**WHAT IS BEING ASKED**
Please set down word for word every line from the one holding "Viewport: 270px width, 198px height." to the end of the data below, both included.

Stored data:
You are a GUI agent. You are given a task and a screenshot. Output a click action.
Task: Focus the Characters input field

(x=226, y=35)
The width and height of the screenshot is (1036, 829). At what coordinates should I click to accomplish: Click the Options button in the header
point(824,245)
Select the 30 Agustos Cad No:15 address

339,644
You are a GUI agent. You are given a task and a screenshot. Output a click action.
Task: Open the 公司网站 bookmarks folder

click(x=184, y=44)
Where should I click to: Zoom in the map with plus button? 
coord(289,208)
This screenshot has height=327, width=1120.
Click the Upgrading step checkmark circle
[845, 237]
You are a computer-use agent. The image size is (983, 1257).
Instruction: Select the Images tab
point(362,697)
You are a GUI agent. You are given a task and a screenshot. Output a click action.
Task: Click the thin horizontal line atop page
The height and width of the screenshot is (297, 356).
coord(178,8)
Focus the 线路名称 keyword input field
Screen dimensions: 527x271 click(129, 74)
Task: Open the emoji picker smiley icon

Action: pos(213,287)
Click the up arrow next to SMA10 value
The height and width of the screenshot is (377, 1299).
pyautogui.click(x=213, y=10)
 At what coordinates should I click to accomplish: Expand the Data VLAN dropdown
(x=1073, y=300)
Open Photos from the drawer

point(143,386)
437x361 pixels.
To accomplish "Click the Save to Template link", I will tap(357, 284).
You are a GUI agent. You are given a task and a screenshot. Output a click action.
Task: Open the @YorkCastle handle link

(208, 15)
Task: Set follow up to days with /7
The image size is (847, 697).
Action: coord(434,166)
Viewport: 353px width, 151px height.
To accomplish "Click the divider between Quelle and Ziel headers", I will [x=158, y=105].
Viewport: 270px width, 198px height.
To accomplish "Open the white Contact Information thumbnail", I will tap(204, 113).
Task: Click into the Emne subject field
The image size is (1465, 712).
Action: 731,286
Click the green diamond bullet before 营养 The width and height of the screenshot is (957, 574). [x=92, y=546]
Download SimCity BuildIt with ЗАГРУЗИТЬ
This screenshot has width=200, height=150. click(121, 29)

**PROBLEM SOLUTION**
Viewport: 270px width, 198px height.
To accomplish "Open the white Contact Information thumbnail", I will tap(204, 113).
Task: Click into the Emne subject field
The image size is (1465, 712).
Action: 731,286
Click the green diamond bullet before 营养 The width and height of the screenshot is (957, 574). [x=92, y=546]
Download SimCity BuildIt with ЗАГРУЗИТЬ
This screenshot has width=200, height=150. click(121, 29)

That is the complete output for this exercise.